The Peach State generally opposes President Obama's health-care law -- although most blacks and Hispanics support "Obamacare" and most whites oppose it.
And nearly 60 percent of Georgians disagree with the state's decision not to expand Medicaid under the health care law.
Those are some of the findings of a State of the State poll of 500 Georgians conducted for Georgia College's Department of Government and Sociology.
According to the college, the poll was conducted Feb. 5-18 by the SSI polling company. Its margin of error is 4.4 points.
Some of the findings:
- Most Georgians, 51 percent, said the state was heading in the right direction. They ranked jobs, education and health care as the most important issues. But Hispanics and blacks also said racism and immigration were important issues to them.
- Gov. Nathan Deal was the most trusted Republican; former Gov. Roy Barnes the most trusted Democrat.
- Georgians were split over which branch of government they trusted most: Blacks and Hispanics, liberals and moderates put their faith in the federal government; whites and conservatives trusted their county government the most.
- Nearly one out of three people, 31 percent, said their families had been affected by state budget cuts. Women were more likely to be affected than men.
- Most Georgians, 53 percent, said they would pay higher taxes to improve public schools. Blacks and Hispanics overwhelmingly said yes. But among whites, 46 percent said no, 53 percent said no.
- Just 19 percent of the people polled said public funds should be used to fund a new stadium for a professional sports team like the Braves or Falcons. 76 percent were opposed.

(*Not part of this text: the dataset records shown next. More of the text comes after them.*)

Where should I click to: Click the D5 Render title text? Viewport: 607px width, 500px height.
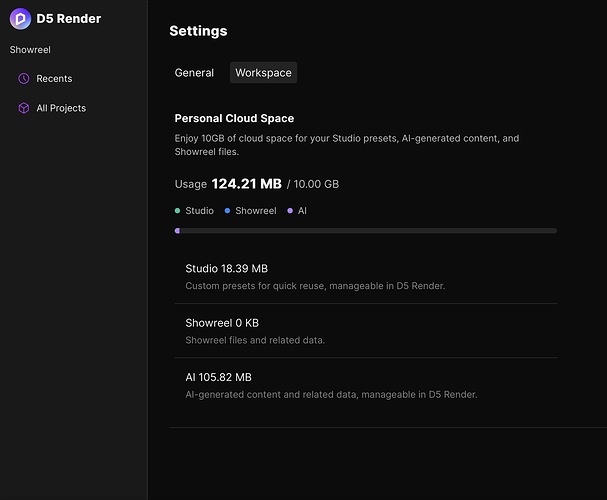(x=69, y=19)
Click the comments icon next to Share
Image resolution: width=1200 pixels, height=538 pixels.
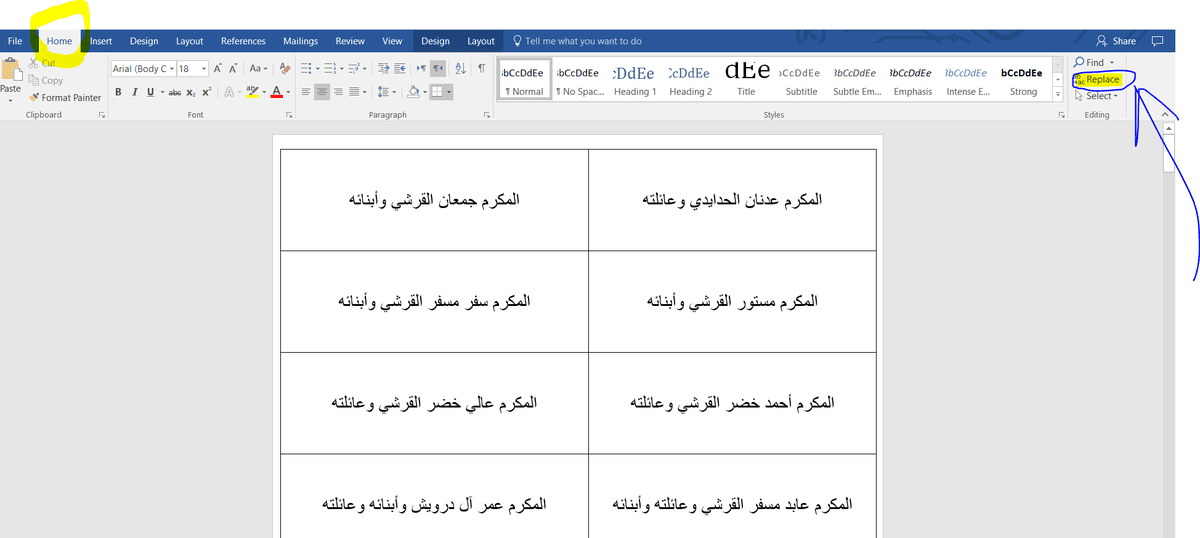click(x=1157, y=41)
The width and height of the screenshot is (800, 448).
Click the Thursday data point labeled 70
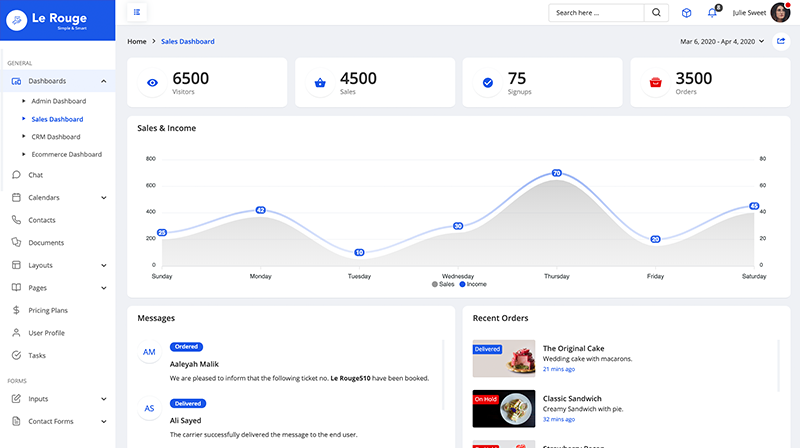[557, 174]
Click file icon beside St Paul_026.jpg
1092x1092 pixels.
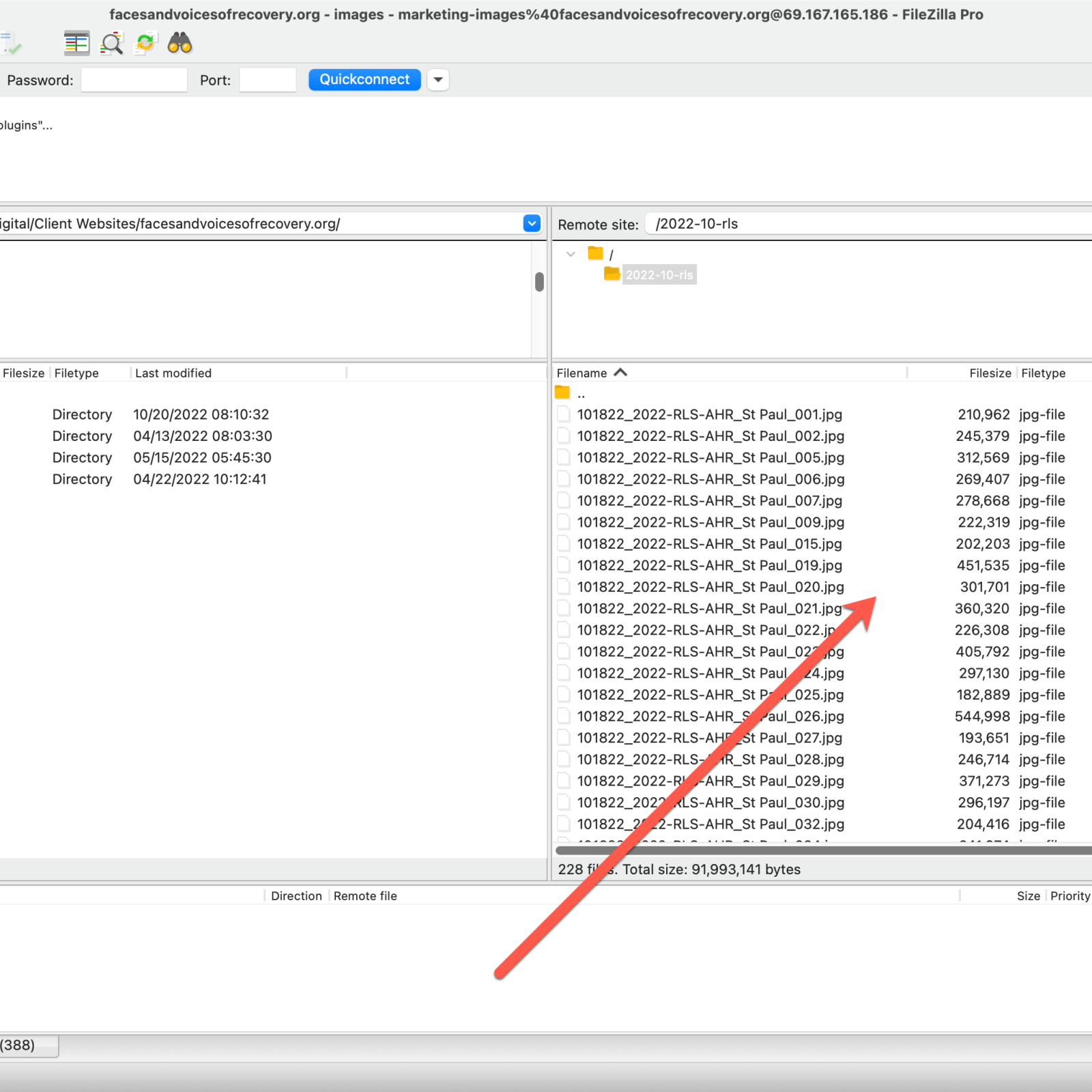[564, 717]
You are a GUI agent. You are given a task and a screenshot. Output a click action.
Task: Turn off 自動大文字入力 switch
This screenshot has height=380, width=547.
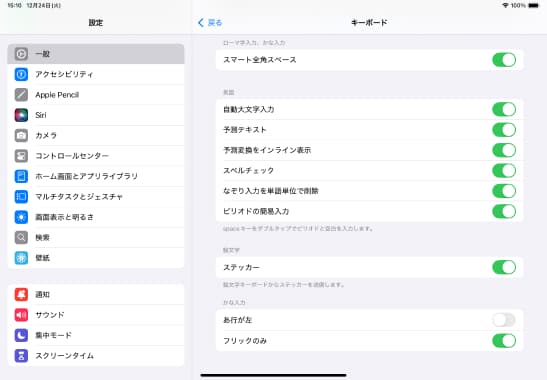click(504, 109)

- About 45 percent of Georgians approved of the federal Affordable Care Act, with 51 percent opposed. Women were evenly divided, but men generally opposed it. Just 27 percent of whites favored it, but 86 percent of blacks and 57 percent of Hispanics supported the law.

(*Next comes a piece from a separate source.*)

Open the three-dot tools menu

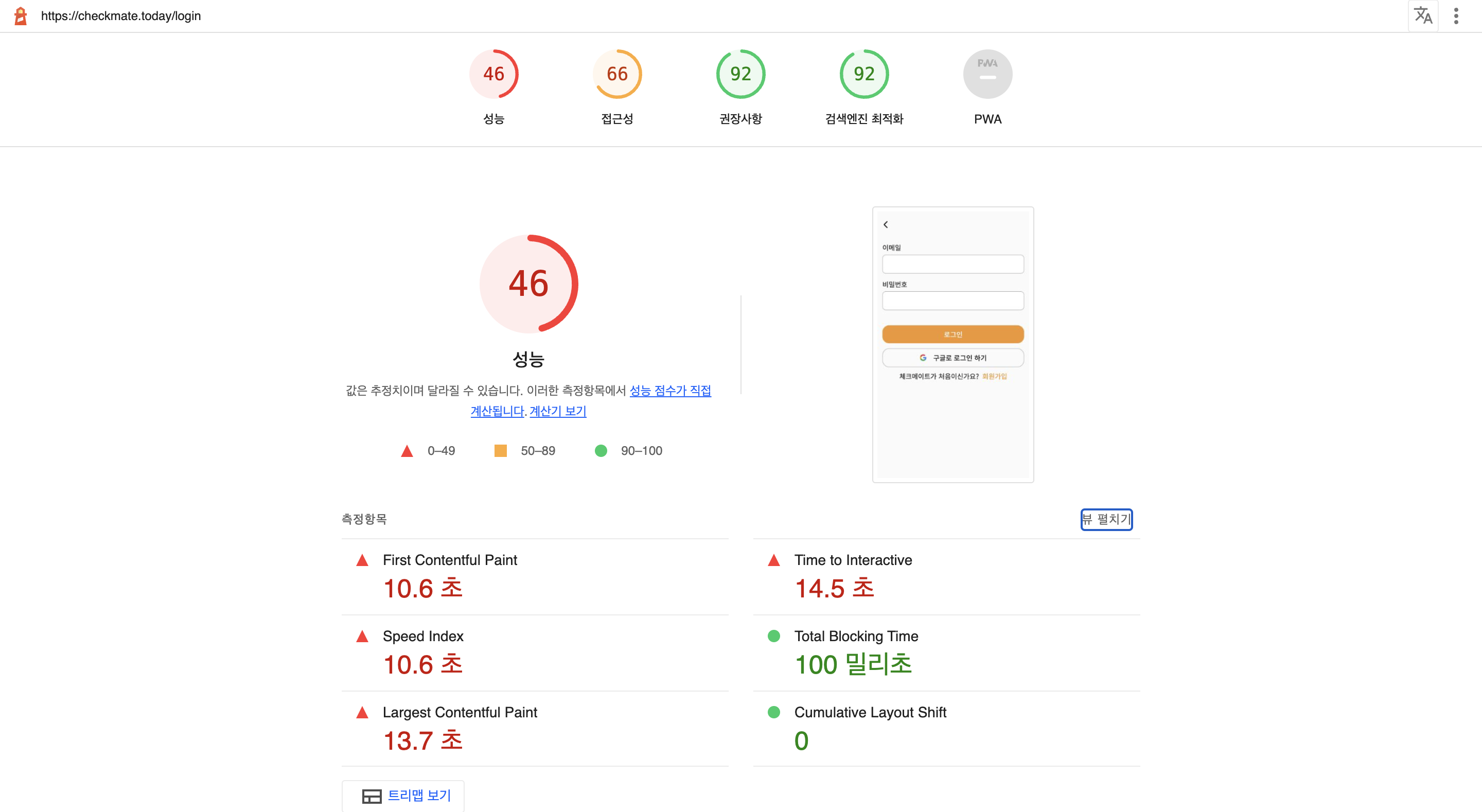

- The poll said 30.2 percent of Georgians strongly agreed, or agreed somewhat, with state Republican leaders' decision not to expand Medicaid under the new health care law.
Medicaid is the program that funds health-insurance for low-income people.
Under the federal Affordable Care Act, states have the option of expanding Medicaid coverage. The federal government would pay 100 percent of the cost for the first two years and 90 percent after that.
The poll says 65 percent of women, 52 percent of men, 51 percent of whites and 83 percent of blacks supported expanding Medicaid in Georgia.